**TASK DESCRIPTION**
Repeat every entry exactly as given.

::: AVAILABLE RECORDS :::

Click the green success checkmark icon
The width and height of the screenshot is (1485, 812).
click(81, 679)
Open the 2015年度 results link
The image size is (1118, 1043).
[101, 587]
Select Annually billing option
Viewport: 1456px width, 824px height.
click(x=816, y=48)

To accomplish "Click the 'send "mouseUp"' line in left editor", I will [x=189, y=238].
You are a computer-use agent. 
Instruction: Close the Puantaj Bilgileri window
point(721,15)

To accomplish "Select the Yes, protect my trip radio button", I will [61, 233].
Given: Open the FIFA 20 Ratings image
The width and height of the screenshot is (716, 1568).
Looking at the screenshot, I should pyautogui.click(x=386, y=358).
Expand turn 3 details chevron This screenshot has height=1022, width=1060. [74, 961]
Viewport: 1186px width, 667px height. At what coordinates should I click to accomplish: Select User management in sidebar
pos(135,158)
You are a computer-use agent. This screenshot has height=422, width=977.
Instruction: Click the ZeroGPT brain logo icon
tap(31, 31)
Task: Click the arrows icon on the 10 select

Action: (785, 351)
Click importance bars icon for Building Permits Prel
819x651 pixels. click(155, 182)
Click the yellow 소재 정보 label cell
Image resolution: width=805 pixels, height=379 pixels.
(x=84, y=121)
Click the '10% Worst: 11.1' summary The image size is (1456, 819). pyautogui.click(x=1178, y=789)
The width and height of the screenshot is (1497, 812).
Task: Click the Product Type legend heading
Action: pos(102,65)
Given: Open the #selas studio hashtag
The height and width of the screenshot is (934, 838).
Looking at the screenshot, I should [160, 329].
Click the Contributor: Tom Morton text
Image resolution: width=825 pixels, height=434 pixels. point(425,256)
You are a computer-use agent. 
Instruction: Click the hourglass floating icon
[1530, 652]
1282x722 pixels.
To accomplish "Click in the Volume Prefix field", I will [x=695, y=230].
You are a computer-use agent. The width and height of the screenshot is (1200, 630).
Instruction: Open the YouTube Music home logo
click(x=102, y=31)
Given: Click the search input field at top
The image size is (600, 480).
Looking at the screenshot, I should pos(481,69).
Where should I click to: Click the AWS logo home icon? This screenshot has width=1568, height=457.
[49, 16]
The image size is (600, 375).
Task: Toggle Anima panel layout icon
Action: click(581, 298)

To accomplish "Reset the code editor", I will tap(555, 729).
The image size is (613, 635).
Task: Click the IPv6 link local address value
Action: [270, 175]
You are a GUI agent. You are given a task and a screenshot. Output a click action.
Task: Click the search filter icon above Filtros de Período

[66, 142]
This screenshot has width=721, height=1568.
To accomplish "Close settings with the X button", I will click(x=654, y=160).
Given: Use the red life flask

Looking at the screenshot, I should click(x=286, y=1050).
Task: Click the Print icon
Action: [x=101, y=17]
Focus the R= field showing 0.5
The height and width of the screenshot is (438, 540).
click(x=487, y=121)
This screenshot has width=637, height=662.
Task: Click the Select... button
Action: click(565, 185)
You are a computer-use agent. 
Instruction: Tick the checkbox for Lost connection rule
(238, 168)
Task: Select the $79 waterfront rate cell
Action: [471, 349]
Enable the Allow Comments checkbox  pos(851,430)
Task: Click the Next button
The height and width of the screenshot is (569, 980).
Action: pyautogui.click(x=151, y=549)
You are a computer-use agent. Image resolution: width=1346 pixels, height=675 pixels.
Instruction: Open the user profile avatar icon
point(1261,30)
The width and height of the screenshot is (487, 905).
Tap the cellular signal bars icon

:::

**FINISHED TASK**
Click the green success checkmark icon
The width and height of the screenshot is (1485, 812).
click(81, 679)
Open the 2015年度 results link
The image size is (1118, 1043).
[101, 587]
Select Annually billing option
Viewport: 1456px width, 824px height.
click(x=816, y=48)

To accomplish "Click the 'send "mouseUp"' line in left editor", I will [x=189, y=238].
You are a computer-use agent. 
Instruction: Close the Puantaj Bilgileri window
point(721,15)

To accomplish "Select the Yes, protect my trip radio button", I will [61, 233].
Given: Open the FIFA 20 Ratings image
The width and height of the screenshot is (716, 1568).
Looking at the screenshot, I should pyautogui.click(x=386, y=358).
Expand turn 3 details chevron This screenshot has height=1022, width=1060. [74, 961]
Viewport: 1186px width, 667px height. At what coordinates should I click to accomplish: Select User management in sidebar
pos(135,158)
You are a computer-use agent. This screenshot has height=422, width=977.
Instruction: Click the ZeroGPT brain logo icon
tap(31, 31)
Task: Click the arrows icon on the 10 select

Action: (785, 351)
Click importance bars icon for Building Permits Prel
819x651 pixels. click(155, 182)
Click the yellow 소재 정보 label cell
Image resolution: width=805 pixels, height=379 pixels.
(x=84, y=121)
Click the '10% Worst: 11.1' summary The image size is (1456, 819). pyautogui.click(x=1178, y=789)
The width and height of the screenshot is (1497, 812).
Task: Click the Product Type legend heading
Action: pos(102,65)
Given: Open the #selas studio hashtag
The height and width of the screenshot is (934, 838).
Looking at the screenshot, I should [160, 329].
Click the Contributor: Tom Morton text
Image resolution: width=825 pixels, height=434 pixels. point(425,256)
You are a computer-use agent. 
Instruction: Click the hourglass floating icon
[1530, 652]
1282x722 pixels.
To accomplish "Click in the Volume Prefix field", I will [x=695, y=230].
You are a computer-use agent. The width and height of the screenshot is (1200, 630).
Instruction: Open the YouTube Music home logo
click(x=102, y=31)
Given: Click the search input field at top
The image size is (600, 480).
Looking at the screenshot, I should pos(481,69).
Where should I click to: Click the AWS logo home icon? This screenshot has width=1568, height=457.
[49, 16]
The image size is (600, 375).
Task: Toggle Anima panel layout icon
Action: click(581, 298)

To accomplish "Reset the code editor", I will tap(555, 729).
The image size is (613, 635).
Task: Click the IPv6 link local address value
Action: [270, 175]
You are a GUI agent. You are given a task and a screenshot. Output a click action.
Task: Click the search filter icon above Filtros de Período

[66, 142]
This screenshot has width=721, height=1568.
To accomplish "Close settings with the X button", I will click(x=654, y=160).
Given: Use the red life flask

Looking at the screenshot, I should click(x=286, y=1050).
Task: Click the Print icon
Action: [x=101, y=17]
Focus the R= field showing 0.5
The height and width of the screenshot is (438, 540).
click(x=487, y=121)
This screenshot has width=637, height=662.
Task: Click the Select... button
Action: click(565, 185)
You are a computer-use agent. 
Instruction: Tick the checkbox for Lost connection rule
(238, 168)
Task: Select the $79 waterfront rate cell
Action: [471, 349]
Enable the Allow Comments checkbox  pos(851,430)
Task: Click the Next button
The height and width of the screenshot is (569, 980).
Action: pyautogui.click(x=151, y=549)
You are a computer-use agent. Image resolution: width=1346 pixels, height=675 pixels.
Instruction: Open the user profile avatar icon
point(1261,30)
The width and height of the screenshot is (487, 905).
Tap the cellular signal bars icon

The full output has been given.